__DATA SHOWN__
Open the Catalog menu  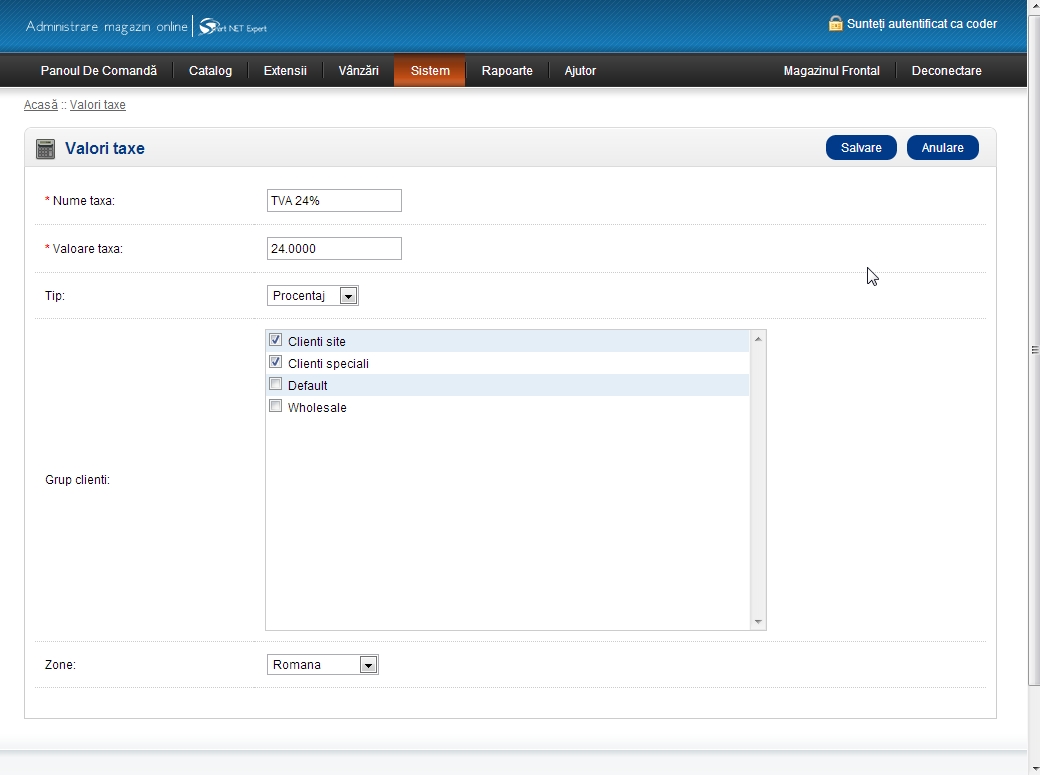(210, 71)
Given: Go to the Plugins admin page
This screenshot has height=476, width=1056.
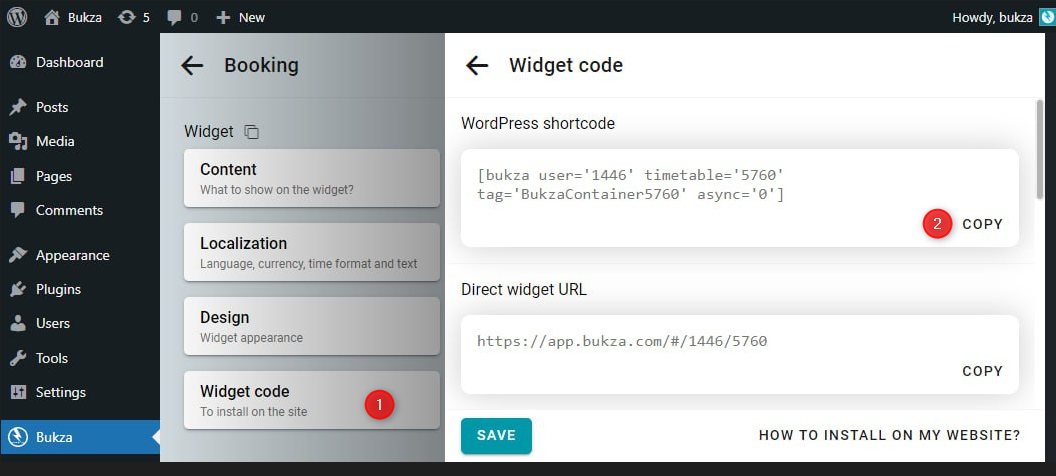Looking at the screenshot, I should click(57, 289).
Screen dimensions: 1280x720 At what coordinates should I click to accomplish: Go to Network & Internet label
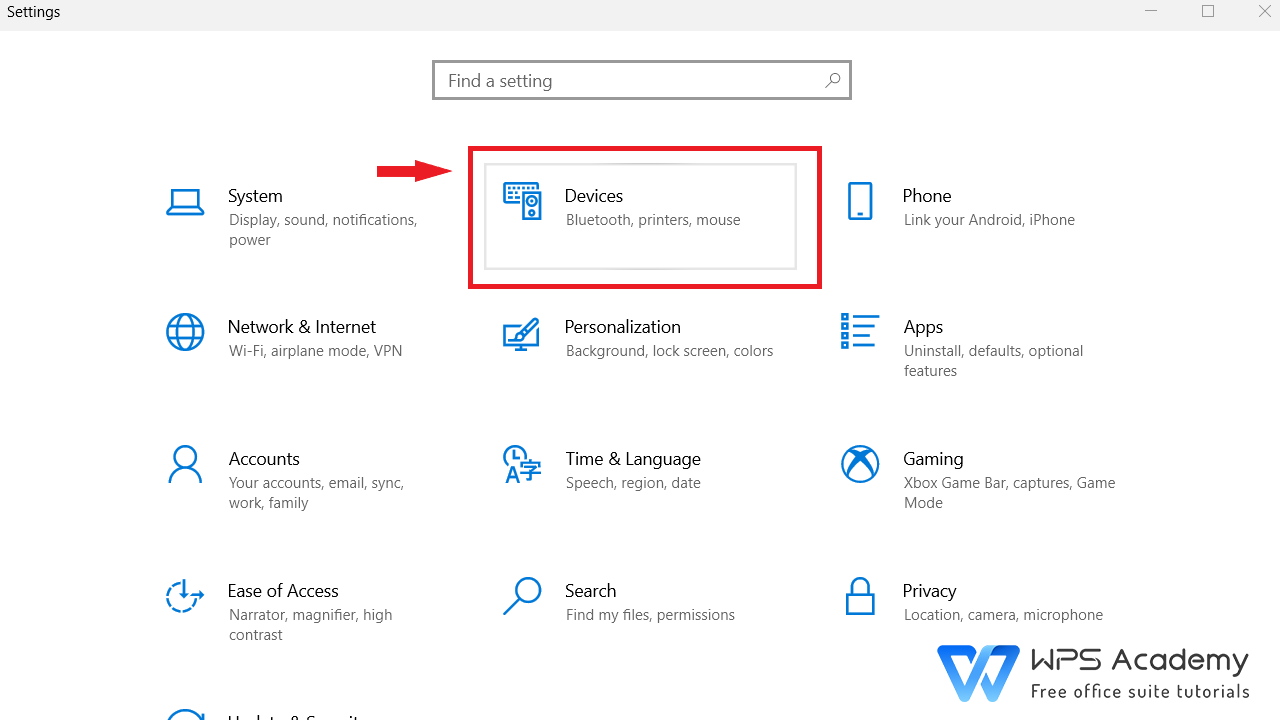tap(302, 327)
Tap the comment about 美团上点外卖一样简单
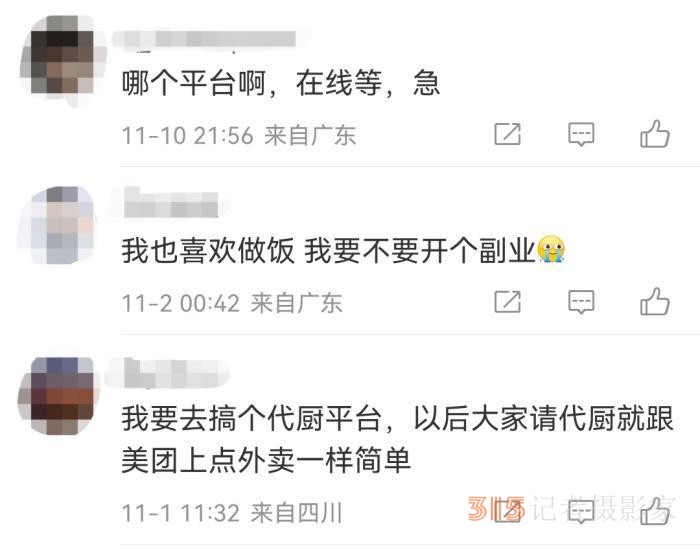 point(397,439)
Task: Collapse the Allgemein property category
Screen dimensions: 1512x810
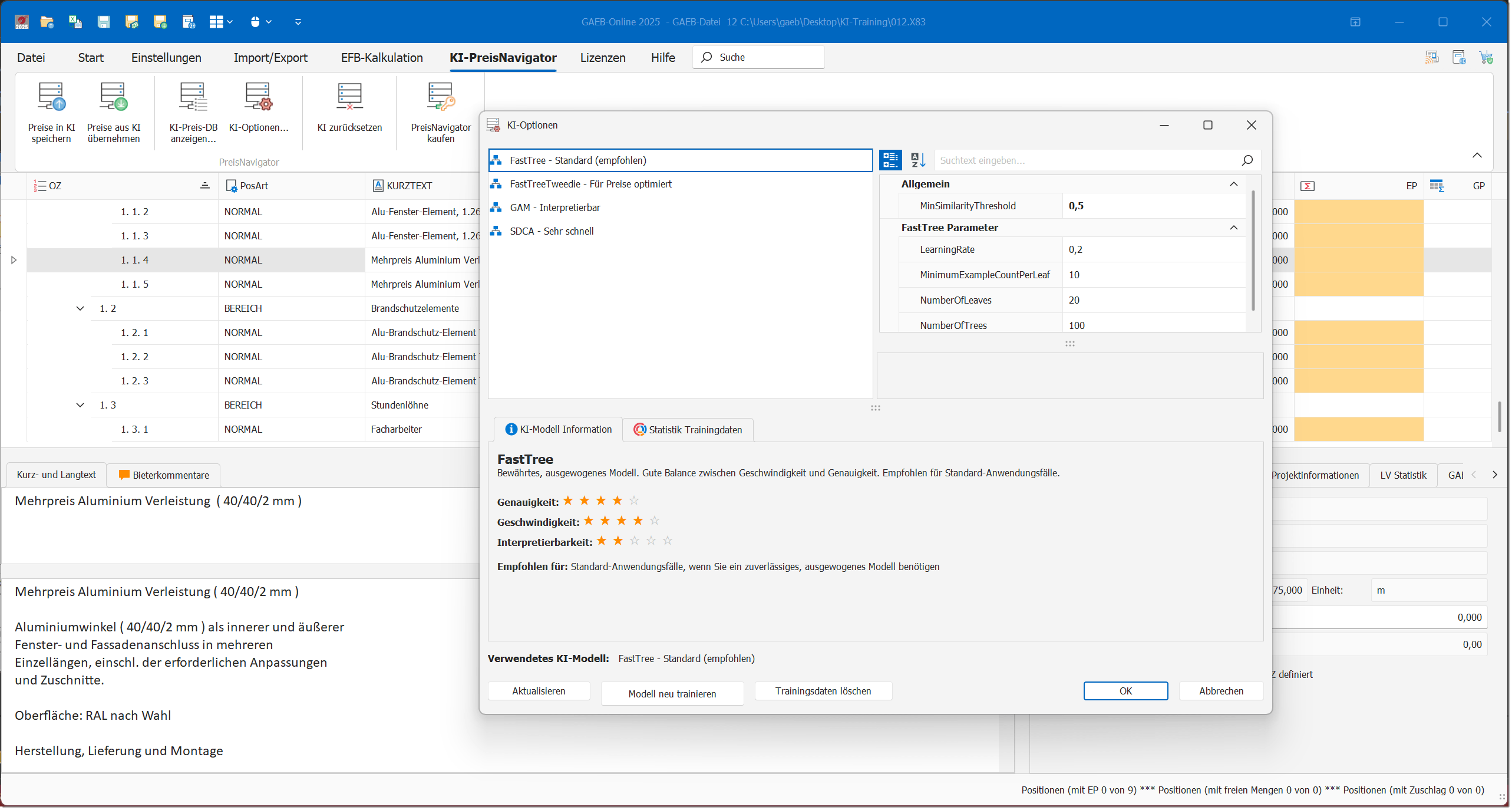Action: coord(1233,184)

__PROBLEM DESCRIPTION__
Could you return the rows word for word, starting with the line that contains "Given: Go to the Plugins admin page" and going on through the last line of the rows, with the pictures left out?

__EXERCISE SOLUTION__
Given: Go to the Plugins admin page
This screenshot has height=476, width=1056.
Looking at the screenshot, I should click(57, 289).
Screen dimensions: 1280x720 At what coordinates should I click to accomplish: Go to Network & Internet label
tap(302, 327)
Tap the comment about 美团上点外卖一样简单
 point(397,439)
Task: Collapse the Allgemein property category
Screen dimensions: 1512x810
Action: coord(1233,184)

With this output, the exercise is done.